US Asks to Drop Case Accusing NYPD Officer of Spying for China

He came to the United States at 17 on a cultural exchange visa and later applied for, and was granted, political asylum, court filings show. He joined the Marines in 2009, spent seven months in Afghanistan, became a U.S. citizen in 2010, was honorably discharged in 2014 and then enlisted in the Army reserves, court records show.

In 2016, Officer Angwang joined the Police Department, where he was a patrol officer and, at the time of his arrest in September 2020, a community affairs officer with the 111th Precinct in Queens.
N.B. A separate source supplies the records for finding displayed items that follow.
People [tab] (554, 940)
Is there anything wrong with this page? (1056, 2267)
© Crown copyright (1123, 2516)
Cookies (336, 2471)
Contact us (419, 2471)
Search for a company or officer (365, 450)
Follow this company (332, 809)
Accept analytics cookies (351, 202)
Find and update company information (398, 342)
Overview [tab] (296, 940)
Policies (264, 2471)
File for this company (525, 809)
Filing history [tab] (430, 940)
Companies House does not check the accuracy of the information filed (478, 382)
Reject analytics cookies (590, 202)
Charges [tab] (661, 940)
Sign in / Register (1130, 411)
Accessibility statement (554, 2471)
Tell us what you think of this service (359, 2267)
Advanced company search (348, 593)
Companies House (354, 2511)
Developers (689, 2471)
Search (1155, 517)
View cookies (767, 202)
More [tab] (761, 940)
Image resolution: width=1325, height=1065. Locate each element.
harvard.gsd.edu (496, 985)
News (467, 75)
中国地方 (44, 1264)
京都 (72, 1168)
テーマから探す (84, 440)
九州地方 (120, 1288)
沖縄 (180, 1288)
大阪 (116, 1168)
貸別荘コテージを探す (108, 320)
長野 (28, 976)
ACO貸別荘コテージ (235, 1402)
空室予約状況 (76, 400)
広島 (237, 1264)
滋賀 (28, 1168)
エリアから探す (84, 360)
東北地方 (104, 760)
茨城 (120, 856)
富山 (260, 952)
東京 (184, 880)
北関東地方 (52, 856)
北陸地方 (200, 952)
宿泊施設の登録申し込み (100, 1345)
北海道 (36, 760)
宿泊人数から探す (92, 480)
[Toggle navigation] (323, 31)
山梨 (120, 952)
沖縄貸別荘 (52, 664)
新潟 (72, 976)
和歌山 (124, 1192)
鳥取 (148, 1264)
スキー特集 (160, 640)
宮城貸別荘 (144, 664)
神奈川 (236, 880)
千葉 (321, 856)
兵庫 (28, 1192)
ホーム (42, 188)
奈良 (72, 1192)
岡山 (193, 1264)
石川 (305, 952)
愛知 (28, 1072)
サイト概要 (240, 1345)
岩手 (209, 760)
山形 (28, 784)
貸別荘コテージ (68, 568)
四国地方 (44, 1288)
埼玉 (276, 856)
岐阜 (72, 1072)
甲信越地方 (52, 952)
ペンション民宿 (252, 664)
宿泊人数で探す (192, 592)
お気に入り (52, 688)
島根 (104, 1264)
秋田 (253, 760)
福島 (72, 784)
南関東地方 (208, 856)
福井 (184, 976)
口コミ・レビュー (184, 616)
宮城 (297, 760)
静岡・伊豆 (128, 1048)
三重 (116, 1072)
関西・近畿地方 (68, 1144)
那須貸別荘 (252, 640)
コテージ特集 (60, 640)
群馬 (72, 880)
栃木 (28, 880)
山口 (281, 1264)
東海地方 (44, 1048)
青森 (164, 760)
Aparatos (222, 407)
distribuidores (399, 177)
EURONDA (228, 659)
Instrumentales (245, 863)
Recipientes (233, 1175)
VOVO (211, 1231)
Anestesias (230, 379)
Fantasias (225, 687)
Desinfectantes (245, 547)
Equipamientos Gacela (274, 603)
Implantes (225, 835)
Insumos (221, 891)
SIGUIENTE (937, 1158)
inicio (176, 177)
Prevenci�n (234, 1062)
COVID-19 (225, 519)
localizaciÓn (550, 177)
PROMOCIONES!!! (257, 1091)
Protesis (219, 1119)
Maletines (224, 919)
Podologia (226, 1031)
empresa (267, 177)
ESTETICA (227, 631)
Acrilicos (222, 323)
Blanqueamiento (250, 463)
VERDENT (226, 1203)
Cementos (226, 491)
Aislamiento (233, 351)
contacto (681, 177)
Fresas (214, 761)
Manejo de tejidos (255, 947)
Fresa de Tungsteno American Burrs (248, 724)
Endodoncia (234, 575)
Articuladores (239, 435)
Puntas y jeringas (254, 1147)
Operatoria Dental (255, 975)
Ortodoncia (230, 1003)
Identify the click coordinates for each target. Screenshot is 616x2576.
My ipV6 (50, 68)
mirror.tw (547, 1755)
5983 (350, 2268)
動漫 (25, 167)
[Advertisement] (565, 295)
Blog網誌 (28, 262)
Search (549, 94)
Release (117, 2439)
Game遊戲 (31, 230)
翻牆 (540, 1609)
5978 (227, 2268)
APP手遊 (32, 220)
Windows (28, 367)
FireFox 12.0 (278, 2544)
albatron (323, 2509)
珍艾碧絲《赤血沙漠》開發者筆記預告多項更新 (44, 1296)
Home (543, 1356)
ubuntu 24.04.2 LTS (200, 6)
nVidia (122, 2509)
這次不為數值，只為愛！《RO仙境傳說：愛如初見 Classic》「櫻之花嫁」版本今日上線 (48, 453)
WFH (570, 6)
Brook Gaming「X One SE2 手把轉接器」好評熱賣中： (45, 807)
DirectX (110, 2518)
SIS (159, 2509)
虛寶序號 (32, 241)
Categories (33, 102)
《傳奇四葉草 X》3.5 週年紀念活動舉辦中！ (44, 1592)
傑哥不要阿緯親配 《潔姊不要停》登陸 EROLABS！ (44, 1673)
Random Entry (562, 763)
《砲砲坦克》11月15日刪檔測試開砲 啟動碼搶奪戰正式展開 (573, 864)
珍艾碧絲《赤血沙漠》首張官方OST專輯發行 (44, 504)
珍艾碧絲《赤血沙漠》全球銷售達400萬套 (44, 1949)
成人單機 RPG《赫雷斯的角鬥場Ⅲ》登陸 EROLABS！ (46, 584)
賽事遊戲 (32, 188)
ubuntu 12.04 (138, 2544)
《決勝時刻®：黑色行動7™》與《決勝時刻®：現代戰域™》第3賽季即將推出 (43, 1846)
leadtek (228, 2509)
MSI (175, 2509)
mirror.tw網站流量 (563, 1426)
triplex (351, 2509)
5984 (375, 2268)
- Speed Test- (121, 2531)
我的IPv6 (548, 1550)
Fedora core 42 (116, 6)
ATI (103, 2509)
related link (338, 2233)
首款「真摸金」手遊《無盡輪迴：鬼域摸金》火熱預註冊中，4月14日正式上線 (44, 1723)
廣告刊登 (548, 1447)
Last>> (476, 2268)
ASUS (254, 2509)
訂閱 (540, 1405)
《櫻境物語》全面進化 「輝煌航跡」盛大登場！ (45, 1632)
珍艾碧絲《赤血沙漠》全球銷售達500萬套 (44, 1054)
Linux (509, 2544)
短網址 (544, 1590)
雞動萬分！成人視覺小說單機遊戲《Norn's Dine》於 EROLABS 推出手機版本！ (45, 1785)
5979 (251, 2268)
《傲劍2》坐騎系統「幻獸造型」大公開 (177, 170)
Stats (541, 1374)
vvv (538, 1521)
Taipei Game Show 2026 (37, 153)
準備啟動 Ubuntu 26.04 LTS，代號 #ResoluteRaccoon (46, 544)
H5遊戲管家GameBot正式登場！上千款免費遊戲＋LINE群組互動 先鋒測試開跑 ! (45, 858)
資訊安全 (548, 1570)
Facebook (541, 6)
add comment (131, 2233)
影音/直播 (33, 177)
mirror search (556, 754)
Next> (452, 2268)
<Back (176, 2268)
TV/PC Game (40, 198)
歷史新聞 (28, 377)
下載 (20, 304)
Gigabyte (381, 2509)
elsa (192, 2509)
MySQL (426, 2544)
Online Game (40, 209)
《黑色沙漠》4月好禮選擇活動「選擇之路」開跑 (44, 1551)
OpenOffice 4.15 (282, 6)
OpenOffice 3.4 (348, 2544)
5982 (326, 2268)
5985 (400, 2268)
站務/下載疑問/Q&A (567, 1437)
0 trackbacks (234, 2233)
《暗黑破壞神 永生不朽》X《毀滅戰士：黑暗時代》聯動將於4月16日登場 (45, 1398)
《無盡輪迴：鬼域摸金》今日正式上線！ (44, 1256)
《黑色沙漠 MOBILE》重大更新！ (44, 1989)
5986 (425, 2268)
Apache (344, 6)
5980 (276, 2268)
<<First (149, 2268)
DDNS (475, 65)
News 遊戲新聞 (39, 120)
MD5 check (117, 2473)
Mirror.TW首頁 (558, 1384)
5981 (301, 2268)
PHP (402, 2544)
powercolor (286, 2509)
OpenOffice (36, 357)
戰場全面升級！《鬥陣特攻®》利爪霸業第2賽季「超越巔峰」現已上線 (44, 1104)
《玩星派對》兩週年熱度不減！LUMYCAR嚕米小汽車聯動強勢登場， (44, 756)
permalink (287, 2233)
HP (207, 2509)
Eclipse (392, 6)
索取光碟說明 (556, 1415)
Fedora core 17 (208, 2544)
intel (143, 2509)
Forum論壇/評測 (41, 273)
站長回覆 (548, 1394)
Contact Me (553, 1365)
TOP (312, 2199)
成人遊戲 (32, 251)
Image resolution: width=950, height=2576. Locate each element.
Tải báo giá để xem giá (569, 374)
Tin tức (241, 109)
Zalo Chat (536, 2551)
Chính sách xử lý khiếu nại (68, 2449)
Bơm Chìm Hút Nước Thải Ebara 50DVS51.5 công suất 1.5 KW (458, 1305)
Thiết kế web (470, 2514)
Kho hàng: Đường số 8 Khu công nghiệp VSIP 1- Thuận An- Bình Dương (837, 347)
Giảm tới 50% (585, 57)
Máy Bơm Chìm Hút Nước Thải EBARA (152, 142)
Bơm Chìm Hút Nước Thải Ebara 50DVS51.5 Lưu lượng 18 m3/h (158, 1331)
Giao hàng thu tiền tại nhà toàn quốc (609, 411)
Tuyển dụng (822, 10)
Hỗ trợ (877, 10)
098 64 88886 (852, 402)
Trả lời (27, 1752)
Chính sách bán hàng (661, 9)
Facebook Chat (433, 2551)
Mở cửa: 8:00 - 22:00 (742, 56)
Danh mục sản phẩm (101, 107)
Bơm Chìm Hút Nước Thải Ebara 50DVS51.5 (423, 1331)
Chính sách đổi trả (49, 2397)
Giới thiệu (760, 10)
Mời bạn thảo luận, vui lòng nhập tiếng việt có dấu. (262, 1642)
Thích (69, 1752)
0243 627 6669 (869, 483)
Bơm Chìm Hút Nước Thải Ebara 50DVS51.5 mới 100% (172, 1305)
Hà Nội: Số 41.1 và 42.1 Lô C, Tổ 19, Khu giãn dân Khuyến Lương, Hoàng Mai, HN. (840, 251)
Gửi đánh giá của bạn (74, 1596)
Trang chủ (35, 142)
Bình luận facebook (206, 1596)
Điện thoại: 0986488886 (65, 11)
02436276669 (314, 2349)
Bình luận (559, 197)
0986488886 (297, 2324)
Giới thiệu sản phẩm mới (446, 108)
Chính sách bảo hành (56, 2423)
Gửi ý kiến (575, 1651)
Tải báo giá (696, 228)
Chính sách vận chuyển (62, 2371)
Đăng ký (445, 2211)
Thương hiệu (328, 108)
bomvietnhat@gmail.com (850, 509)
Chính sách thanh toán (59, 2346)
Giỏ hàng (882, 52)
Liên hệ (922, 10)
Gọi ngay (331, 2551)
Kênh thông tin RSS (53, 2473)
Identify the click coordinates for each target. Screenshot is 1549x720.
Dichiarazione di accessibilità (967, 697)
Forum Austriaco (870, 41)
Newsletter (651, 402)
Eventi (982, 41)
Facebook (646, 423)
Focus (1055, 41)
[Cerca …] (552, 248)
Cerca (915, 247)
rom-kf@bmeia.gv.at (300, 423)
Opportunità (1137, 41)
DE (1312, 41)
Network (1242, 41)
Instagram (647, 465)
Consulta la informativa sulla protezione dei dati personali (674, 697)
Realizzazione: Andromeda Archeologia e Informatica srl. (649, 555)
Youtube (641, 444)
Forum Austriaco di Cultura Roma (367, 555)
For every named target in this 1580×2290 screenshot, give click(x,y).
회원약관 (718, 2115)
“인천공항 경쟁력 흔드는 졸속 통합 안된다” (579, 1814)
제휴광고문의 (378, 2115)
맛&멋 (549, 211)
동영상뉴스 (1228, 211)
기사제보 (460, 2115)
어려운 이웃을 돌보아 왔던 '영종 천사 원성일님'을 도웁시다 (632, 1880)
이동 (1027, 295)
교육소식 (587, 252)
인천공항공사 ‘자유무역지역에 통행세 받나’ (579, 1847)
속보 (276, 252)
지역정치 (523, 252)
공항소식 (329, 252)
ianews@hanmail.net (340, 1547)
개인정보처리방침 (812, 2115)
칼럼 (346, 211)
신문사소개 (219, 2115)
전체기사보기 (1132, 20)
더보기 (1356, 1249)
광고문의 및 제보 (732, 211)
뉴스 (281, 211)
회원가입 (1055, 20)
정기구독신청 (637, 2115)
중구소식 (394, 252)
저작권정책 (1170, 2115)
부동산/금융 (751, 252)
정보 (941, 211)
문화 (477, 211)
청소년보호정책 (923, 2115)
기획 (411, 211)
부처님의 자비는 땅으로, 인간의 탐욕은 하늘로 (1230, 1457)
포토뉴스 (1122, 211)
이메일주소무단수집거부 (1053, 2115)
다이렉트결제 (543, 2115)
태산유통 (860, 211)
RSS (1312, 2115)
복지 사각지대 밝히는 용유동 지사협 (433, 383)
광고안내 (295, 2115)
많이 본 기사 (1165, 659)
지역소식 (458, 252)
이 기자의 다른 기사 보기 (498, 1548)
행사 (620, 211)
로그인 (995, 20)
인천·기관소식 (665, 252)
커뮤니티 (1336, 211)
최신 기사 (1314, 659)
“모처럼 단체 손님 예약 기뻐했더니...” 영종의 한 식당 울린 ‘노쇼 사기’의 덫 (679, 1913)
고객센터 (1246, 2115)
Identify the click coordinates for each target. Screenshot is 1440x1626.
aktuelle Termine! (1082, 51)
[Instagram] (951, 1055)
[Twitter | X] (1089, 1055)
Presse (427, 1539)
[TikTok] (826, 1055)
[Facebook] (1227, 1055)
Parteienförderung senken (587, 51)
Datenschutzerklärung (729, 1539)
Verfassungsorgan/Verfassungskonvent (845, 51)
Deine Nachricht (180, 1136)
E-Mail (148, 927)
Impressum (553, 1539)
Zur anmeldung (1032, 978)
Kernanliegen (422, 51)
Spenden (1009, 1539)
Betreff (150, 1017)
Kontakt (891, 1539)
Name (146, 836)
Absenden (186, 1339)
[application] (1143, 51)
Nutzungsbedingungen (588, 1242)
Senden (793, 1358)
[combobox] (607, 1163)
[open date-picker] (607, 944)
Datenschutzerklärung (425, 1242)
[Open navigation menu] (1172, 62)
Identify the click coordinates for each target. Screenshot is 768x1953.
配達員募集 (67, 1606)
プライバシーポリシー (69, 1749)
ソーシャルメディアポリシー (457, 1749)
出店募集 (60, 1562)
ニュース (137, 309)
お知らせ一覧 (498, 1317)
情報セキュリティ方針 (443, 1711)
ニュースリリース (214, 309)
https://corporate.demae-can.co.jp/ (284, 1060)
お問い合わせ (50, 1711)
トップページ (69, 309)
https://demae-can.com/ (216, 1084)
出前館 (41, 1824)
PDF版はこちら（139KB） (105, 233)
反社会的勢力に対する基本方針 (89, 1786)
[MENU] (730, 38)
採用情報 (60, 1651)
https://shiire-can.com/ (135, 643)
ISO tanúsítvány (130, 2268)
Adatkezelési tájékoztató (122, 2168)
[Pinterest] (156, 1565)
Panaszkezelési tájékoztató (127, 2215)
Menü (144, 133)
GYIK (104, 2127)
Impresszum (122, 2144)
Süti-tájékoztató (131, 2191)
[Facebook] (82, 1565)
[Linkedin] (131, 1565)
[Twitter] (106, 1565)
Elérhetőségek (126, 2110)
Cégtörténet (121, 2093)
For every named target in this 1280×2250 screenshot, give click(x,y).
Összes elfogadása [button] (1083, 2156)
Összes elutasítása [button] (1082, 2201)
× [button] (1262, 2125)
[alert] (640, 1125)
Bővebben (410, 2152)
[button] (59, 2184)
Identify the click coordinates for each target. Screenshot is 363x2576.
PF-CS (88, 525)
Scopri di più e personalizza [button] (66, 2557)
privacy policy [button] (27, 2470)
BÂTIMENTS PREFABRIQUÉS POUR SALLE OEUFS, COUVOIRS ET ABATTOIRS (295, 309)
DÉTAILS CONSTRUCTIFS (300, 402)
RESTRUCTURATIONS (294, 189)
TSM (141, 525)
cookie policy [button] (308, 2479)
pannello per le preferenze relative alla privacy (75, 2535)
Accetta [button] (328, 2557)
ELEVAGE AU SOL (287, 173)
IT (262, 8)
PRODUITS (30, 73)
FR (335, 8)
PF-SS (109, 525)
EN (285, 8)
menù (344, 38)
Prosecutors cited recorded phone calls in charging Officer Angwang and said he had reported regularly to two Chinese consular officials in New York on the activities of ethnic Tibetans. One of the officials was responsible for “neutralizing sources of potential opposition to the policies and authority” opposed to the Chinese government’s policies and authority, court filings said.

But Mr. Carman, Officer Angwang’s lawyer, argued that the conversations described by prosecutors as “nefarious” were actually “pedestrian” efforts by his client to maintain good relations with Chinese officials so that he could obtain a visa to visit his parents in China and to introduce them to his daughter.

“It is in this light that the court should assess Mr. Angwang’s solicitous tone and accommodating posture,” in his communications with one of the consular officials, Mr. Carman writes in one filling.

On Monday, Ashwin Verghese, a spokesman for International Campaign for Tibet, an advocacy group, said the lack of “clear details” about why prosecutors had moved to dismiss the case did not “negate the fact that” Officer Angwang had engaged in “close interaction with Chinese diplomats in New York, unusual for a Tibetan who has sought asylum in the United States.”

Officer Angwang was suspended without pay by the Police Department and discharged from the Army Reserve after he was charged. He was restored to the police payroll but remained suspended after being freed on bail in 2021, Mr. Carman said.